Dans cette tentative de recentrage, les partis qui se veulent fréquentables risquent de se voir rejetés à leur tour par ceux qui tiennent à leur ligne traditionnelle : "Pour les partis les plus durs, Marine Le Pen est considérée comme étant trop à gauche. Elle fait l’objet de critiques. Chaque parti reste particulier dans un contexte spécifique."
Un projet de rejet
De plus, ces formations n’ont pas réellement une vision commune de ce que devrait être l’Europe. "C’est surtout un projet de rejet, analyse Benjamin Biard. Les plus softs sont eurosceptiques, les autres sont europhobes. Ils remettent en cause la légitimité des décisions qui sont prises au niveau européen, sur les questions agricoles ou environnementales par exemple. La posture de mise en cause de la légitimité démocratique du niveau européen va de pair avec la volonté de gérer ces questions au niveau national, éventuellement avec une coopération entre États."

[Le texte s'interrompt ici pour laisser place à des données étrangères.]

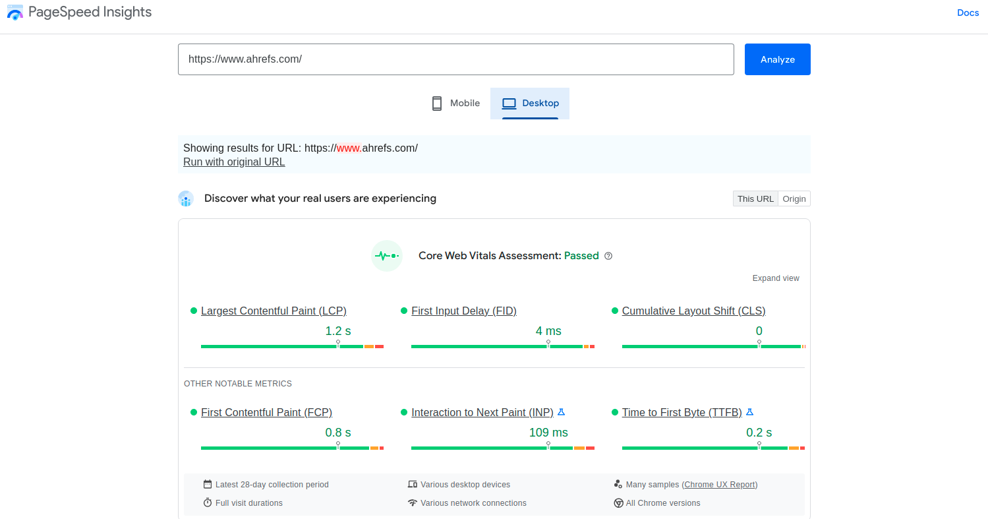Click the flask icon next to TTFB
This screenshot has width=988, height=519.
coord(749,412)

Le projet de rapprochement entre les partis extrémistes européens peut aussi buter sur des questions nationales internes : "Il y a parfois plusieurs partis d’extrême droite qui sont en concurrence au sein d’un même pays. Ils n’ont pas intérêt à se réunir au sein d’un groupe politique européen", souligne Benjamin Biard. Dans le cas hongrois, le Fidesz de Viktor Orban est en opposition frontale avec le Jobbik, une des formations les plus dures au niveau européen. Le Jobbik a d’ailleurs rejoint le bloc d’opposition qui défiera Viktor Orban aux élections l’année prochaine.
Première étape
L’unification de l’extrême droite européenne n’est pas un projet nouveau. Une première étape a été franchie avec la création d’un groupe au Parlement européen après les élections de 2014. Plusieurs partis d’extrême droite avaient alors enregistré des scores importants. "Plus d’un an après les élections, certains partis comme le Front National de Marine Le Pen, le Vlaams Belang de Tom Van Grieken, le PVV de Geert Wielders ou la Lega italienne parviennent à se rassembler autour d’un accord. Ils réunissaient les conditions requises pour créer un groupe politique européen. Ce groupe subsiste, et s’appelle ID depuis les élections de 2019. Il y a donc une capacité de l’extrême droite à se fédérer au niveau de Parlement européen, mais ça n’a pas été facile."
Steve Banon avait lui aussi tenté de rassembler les extrêmes droites européennes au sein d’une organisation baptisée The Movement. L’ancien conseiller de Donald Trump avait collaboré pour ce projet avec le belge Michael Modrikamen. Il s’agissait de fédérer la mouvance dans la perspective des élections européennes de 2019. "On a vu que l’influence de Steve Banon et de son organisation est restée limitée, note le chercheur. Il a eu beaucoup de difficultés à fédérer ces différentes extrêmes droites, entre autres parce que certains partis tentent de se détacher de cette étiquette. "
La réunion de Varsovie est donc semée d’embûches, mais le bénéfice potentiel d’une alliance convaincra peut-être les leaders d’extrême droite de mettre en sourdine un instant leurs stratégies nationales pour faire cause commune.